Uma janela sobre o mundo bíblico

Existe predestinação?



  • Pergunta de ricardo, Maceió
  • 32619
  • 10/03/2008
Luiz da Rosa

Leia mais sobre Destino - Predestinação | Destino - Predestinação | Romanos


Ricardo, na visão cristã não existe predestinação. Você não nasceu predestinado a ir para o inferno ou para o céu; você não nasceu para ser fatalmente pobre ou rico. O livre arbítrio, dom de Deus, permite que as escolhas humanas conduzam a conseqüências que determinam a nossa situação.

Com a Reforma, sobretudo com Calvino, cresceu um pensamento que sublinha que há pessoas predestinadas à salvação e ao mesmo tempo outras predestinadas ao inferno. Na Bíblia, invés, não encontramos fundamentos para tais idéias. Mas a doutrina protestante tem o mérito de ter chamado a atenção para um exagero que vinha sendo cometido: tudo era mérito da pessoa. Graças à “luz acessa” pela Reforma, retornou a reflexão sobre o tema da eleição.

A Bíblia sublinha o fato que somos povo eleito. No Antigo Testamento Israel era o povo eleito. No Novo Testamento, invés, toda a Igreja se torna a raçã eleita (veja 1Pedro 2,9). Poderíamos dizer que se somos raça eleita somos, de qualquer forma, predestinados, escolhidos, especiais. Isso é confirmado pela teologia de Paulo, sobretudo em Romanos e na carta aos efésios. No primeiro capítulo de Efésios lemos: Nele nos escolheu antes da fundação do mundo, para sermos santos e rrepreensíveis diante dele no amor. Ele nos predestinou para sermos seus filhos adotivos por Jesus Cristo, conforme o beneplácito da sua vontade (Efésios 1,4-5). E em Romanos 8,28-30: E nós sabemos que Deus coopera em tudo para o bem daqueles que o amam, daqueles que são chamados segundo o seu desígnio. Porque os que de antemão ele conheceu, esses também predestinou a serem conformes à imagem do seu Filho, a fim de ser ele o primogênito entre muitos irmãos. E os que predestinou, também os chamou; e os que chamou, também os justificou, e os que justificou, também os glorificou.
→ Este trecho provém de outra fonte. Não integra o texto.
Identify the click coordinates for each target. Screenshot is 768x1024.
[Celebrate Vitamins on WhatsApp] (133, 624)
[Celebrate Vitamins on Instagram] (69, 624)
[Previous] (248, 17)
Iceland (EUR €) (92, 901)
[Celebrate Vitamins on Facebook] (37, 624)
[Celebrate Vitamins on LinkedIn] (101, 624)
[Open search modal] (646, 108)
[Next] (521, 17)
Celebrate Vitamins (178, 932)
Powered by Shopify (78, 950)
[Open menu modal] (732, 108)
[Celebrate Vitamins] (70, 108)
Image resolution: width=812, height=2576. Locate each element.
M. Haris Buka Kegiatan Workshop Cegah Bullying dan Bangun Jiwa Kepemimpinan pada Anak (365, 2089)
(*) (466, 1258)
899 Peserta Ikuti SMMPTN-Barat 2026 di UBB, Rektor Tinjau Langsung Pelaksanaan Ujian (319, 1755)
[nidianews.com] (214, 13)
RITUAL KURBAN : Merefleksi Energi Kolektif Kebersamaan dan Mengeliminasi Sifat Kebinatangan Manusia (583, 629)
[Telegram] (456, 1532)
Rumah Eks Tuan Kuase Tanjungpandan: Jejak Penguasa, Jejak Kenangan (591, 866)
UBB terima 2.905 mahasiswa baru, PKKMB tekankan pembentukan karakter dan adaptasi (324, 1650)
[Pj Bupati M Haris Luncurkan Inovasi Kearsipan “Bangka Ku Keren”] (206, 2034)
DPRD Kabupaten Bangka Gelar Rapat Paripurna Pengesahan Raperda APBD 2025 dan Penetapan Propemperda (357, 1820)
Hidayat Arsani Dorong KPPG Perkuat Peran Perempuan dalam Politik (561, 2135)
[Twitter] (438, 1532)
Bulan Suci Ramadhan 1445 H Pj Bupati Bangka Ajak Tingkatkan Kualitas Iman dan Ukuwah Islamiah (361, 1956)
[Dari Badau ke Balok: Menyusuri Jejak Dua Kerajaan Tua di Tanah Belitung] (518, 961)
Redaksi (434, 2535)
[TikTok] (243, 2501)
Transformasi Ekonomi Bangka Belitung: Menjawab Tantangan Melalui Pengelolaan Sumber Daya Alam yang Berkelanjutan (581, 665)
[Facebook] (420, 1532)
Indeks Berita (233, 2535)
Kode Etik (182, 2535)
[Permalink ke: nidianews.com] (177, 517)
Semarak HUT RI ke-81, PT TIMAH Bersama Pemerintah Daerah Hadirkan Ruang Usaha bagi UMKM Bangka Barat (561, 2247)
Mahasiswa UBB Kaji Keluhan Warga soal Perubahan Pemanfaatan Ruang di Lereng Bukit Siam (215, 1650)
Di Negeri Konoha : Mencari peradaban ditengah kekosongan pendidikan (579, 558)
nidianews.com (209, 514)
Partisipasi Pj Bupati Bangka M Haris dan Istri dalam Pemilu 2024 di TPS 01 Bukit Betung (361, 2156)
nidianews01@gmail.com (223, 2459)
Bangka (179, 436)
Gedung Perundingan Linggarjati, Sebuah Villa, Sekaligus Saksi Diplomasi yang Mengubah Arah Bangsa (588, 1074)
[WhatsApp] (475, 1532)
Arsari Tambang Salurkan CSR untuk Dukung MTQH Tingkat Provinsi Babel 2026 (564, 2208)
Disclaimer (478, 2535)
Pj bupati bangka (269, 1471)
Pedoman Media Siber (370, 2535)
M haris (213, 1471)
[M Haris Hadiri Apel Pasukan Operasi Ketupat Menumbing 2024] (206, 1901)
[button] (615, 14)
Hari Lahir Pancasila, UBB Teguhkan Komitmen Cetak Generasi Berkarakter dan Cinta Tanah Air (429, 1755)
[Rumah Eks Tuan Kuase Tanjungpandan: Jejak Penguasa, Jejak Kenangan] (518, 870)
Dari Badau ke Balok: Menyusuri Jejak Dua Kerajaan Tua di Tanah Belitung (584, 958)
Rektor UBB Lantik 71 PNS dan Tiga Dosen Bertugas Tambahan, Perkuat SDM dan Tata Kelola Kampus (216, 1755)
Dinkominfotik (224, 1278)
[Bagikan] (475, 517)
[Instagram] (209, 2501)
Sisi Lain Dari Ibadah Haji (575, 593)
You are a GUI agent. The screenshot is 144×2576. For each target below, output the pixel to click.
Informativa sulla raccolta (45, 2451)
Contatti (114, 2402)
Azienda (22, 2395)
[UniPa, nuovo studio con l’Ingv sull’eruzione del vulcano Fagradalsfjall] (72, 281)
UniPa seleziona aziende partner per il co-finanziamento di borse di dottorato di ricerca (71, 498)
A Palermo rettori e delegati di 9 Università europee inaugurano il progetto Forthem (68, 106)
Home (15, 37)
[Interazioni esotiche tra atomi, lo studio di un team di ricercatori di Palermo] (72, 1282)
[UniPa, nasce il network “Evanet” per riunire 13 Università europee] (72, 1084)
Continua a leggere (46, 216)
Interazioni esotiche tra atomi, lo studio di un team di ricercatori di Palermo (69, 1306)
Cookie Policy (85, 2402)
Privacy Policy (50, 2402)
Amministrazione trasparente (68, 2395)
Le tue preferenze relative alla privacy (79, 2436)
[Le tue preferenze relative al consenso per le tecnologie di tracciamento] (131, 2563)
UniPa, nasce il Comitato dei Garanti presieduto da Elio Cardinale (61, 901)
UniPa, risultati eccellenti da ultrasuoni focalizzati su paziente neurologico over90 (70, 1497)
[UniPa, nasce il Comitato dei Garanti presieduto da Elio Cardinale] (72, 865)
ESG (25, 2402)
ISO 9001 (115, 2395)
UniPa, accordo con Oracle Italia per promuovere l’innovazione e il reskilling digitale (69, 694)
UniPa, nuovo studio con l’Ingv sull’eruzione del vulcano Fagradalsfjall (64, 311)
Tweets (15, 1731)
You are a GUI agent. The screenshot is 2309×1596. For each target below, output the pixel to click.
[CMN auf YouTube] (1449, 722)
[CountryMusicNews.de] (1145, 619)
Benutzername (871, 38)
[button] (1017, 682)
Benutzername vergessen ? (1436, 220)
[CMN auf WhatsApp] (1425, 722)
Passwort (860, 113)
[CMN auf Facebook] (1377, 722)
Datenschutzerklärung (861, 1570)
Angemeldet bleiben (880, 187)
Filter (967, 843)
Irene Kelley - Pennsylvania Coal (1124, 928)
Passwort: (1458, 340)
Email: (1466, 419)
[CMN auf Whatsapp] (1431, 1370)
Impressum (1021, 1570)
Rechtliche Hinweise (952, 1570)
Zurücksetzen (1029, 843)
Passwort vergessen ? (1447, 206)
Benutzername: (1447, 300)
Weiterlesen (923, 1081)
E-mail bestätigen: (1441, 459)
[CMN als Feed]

Sei que a sua pergunta é muito popular e então creio que reflexões teológicas abstratas podem ser ineficazes para a compreensão. Usemos, portanto, uma imagem para transmitir o nosso conceito teológico. Quando você pega um ônibus em Maceió para Salvador, o seu destino é Salvador. Você está destinado a ir a Salvador. De qualquer forma, esse destino final não é irrevocável, não é fatal. De fato, durante a viagem, você pode mudar de idéia, pode receber uma notícia e decidir voltar; pode ser que aconteça um acidente, uma ponte pode ter caído e a estrada encontrar-se interrompida. São inúmeras as possibilidades que podem afastar você do seu destino. Inclusive pode ser que você adia a viagem, que não chegue em Salvador hoje, mas daqui a um mês.
Com a nossa vida de cristãos acontece mais ou menos assim. Temos, é verdade, um destino (talvez seria correto dizer “destinação”), bem sintetizado por Agostinho: o nosso coração não repousa enquanto não encontrar o Senhor. Mas não é absolutamente seguro que todos chegaremos a esta meta. Tudo dependerá das escolhas que fizermos. A graça de Deus nos acompanha sempre e ilumina nossa mente para optar pela reta direção, mas nem todos seguem o Espírito.

Portanto, se você pensa que destino é qualquer situação que já está previamente estabelecida (por Deus ou pelos astros), independente da sua vontade, ele não existe. Existe, invés, o destino, entendido como meta, ao qual somos chamados, que é a vida em Cristo.